Read the first time and information on this that was given before on this thread.
There is NO information of an exact type that is given to ANYONE.
If you've come just to go to General Chat, you've joined for the wrong reasons.


----------



## Ernie (Jul 22, 2007)

And apparently you can lose access to GC a lot quicker than you can gain it.


----------



## Chuck-prime (Jul 24, 2007)

AngieM2 said:


> After your membership is adjusted, you can post - I think you can read there now if logged in. If not logged in, you will not see it.




Aha, that explains it.

I used to go to the General Section rather often. Until one day I got 'cut'.


Perhaps you should have a religious section? just askin.



.


----------



## Chuck-prime (Jul 24, 2007)

AngieM2 said:


> If you've come just to go to General Chat, you've joined for the wrong reasons.



But even if people come 'for the wrong reasons' - should they not still express themselves, albeit in a non-insulting way?

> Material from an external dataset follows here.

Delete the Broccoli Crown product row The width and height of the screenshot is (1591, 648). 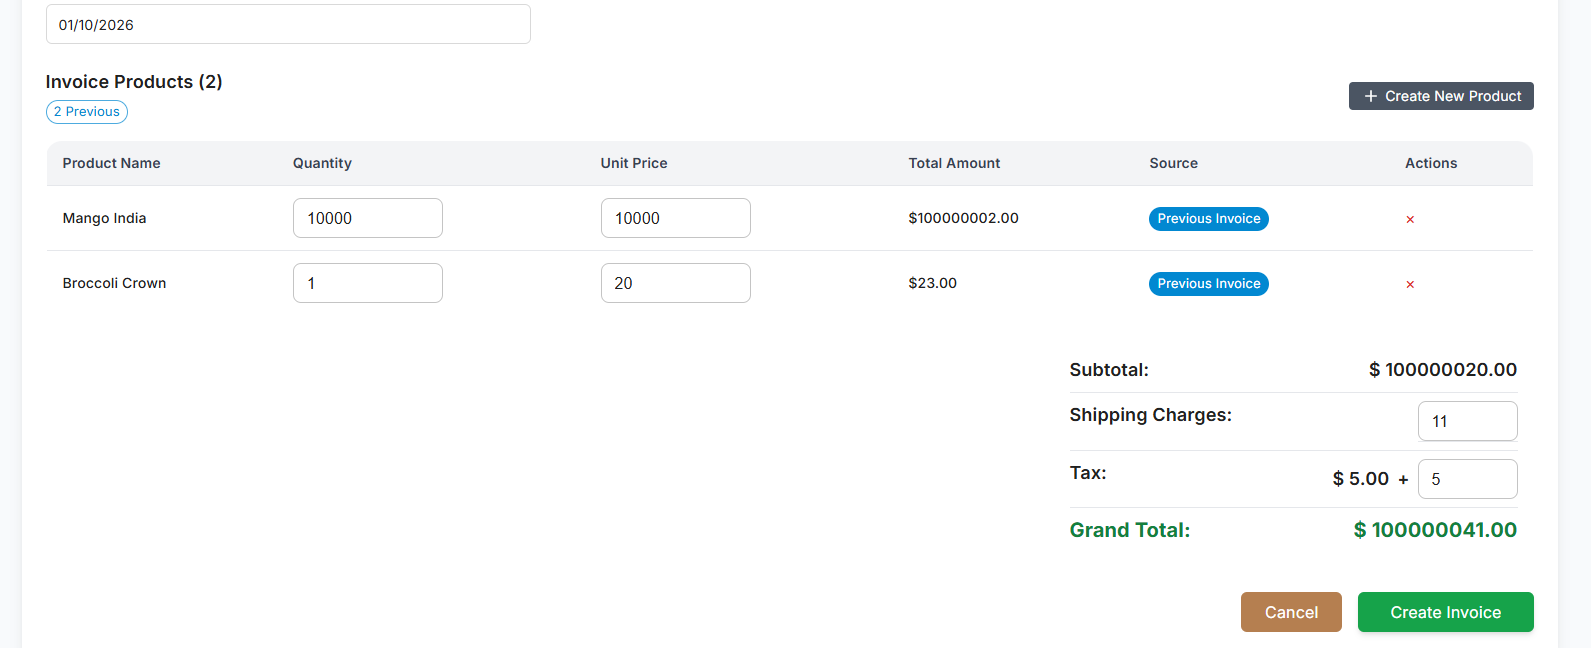[1410, 284]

There's a difference between "you're wrong because of _________" vs. "you know what you are? this is what you are: ______________."


----------



## zito (Dec 21, 2006)

Chuck-prime said:


> But even if people come 'for the wrong reasons' - should they not still express themselves, albeit in a non-insulting way?
> 
> 
> There's a difference between "you're wrong because of _________" vs. "you know what you are? this is what you are: ______________."

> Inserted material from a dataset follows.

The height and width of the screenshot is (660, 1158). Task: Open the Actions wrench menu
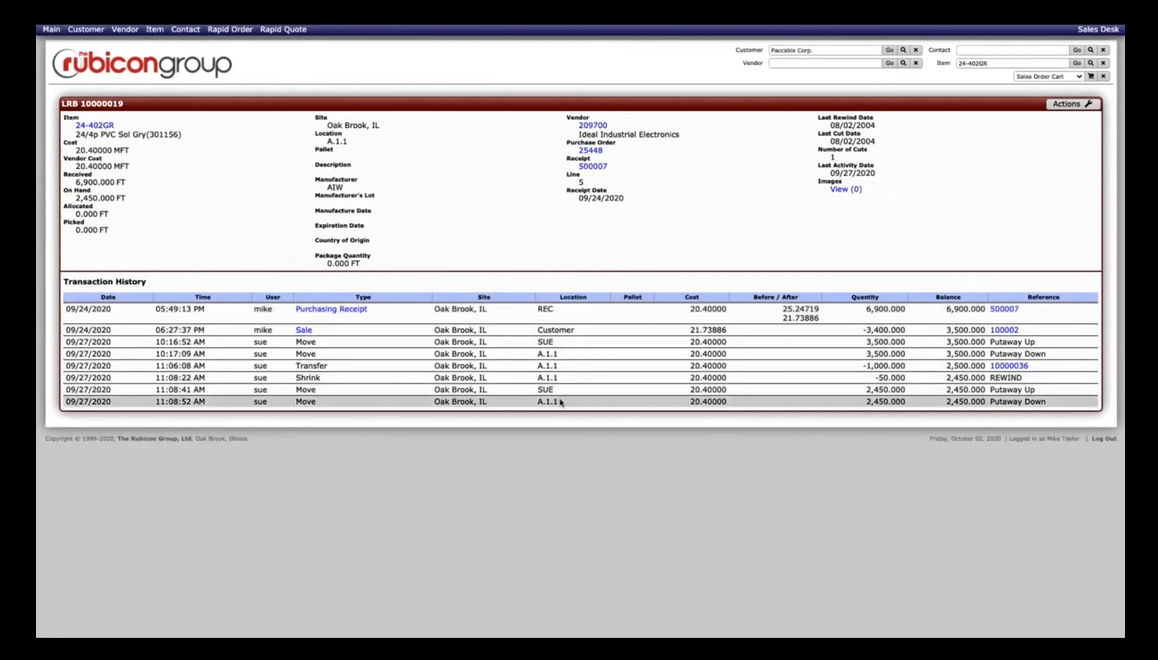(1071, 103)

This would be the S&EP forum. Not the "we can't talk now in GC, so we'll talk here instead, albeit politely" forum. Personally, I find the non-appropriate posts in this forum annoying. I agree wholeheartedly with the poster above who states this forum should stay "hardcore" S&EP.

Zito


----------



## CajunSunshine (Apr 24, 2007)

zito said:


> This would be the S&EP forum. Not the "we can't talk now in GC, so we'll talk here instead, albeit politely" forum. *Personally, I find the non-appropriate posts in this forum annoying.* I agree wholeheartedly with the poster above who states this forum should stay "hardcore" S&EP.
> 
> Zito



+1 to that...No offense meant good folks (and I have come to appreciate the value of every poster here), but this forum was beginning to lose some of its focus and purpose. It was starting to take on the flavor of a general purpose 'talk show', or a personal agenda forum, rather than a straight preparedness type of place. Nothing wrong with gabbing about everything under the sun, but everything has its place...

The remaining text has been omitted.